After China joined the World Trade Organization (WTO) in 2001, its reform and opening-up became a passive move under the WTO rules, said Li Xiaogang, director of the Foreign Investment Research Center at the Shanghai Academy of Social Sciences.
Since then, China has made perfecting its regulatory mechanism a top priority, with foreign investors benefiting from the country's globalization. Over the next decade, foreign investors will be affected by China's economic structural reform, he said.
China, the world's second-largest economy, is in the transition to rebalance its export-reliant, investment-led economy toward a consumption-driven one.
For foreign investors, China is gradually losing its cost advantages in terms of favorable taxes, cheap land and low costs for damaging the environment, compared with 10 years ago.
"China has the strength to make its internal market more appealing and it will remain a magnet for foreign investment," Li said.
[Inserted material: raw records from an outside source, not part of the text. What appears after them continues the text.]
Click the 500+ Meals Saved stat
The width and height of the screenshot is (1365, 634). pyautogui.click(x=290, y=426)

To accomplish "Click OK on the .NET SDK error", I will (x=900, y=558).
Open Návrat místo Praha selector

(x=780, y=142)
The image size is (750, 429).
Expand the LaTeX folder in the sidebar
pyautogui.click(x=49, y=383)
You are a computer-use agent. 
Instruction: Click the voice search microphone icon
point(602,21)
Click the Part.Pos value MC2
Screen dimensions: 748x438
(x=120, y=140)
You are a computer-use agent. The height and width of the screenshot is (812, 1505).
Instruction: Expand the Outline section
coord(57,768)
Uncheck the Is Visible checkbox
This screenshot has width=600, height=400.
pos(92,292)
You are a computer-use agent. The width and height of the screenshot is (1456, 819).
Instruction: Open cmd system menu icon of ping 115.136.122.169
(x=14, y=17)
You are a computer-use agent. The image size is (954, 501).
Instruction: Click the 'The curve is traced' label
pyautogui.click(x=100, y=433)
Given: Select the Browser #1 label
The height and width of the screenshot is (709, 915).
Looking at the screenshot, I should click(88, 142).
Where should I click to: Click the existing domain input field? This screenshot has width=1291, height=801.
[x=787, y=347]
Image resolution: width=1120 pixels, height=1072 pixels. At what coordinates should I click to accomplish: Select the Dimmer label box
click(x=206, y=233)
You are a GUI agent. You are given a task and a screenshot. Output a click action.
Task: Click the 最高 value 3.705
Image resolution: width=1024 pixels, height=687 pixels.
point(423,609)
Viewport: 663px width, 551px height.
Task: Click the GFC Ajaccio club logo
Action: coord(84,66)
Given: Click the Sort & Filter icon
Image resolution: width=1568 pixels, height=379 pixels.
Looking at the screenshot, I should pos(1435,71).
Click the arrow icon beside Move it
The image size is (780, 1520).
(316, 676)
Today, the majority of foreign companies in China are here for the local market, compared with the labor-intensive and export-oriented foreign direct investment a decade ago.
The companies also see significant increases in revenue and profit in China. A survey by the European Union Chamber of Commerce in China showed 78 percent of responding European companies reported a marked revenue increase in 2010, compared with 50 percent in 2009.
About 59 percent said they were planning major new investments in the country in the next two years, up 11 percent from last year.
The companies' optimism comes partly from their confidence in China's 12th Five-Year Plan (2011-2015) which will stimulate the business environment, opening opportunities for high-tech and green products and technologies, and in the service industries, said Davide Cucino, the chamber's president.
Analysts also say the development of emerging industries will spark a new round of foreign investment, be a new engine for economic growth and attract more capital inflows.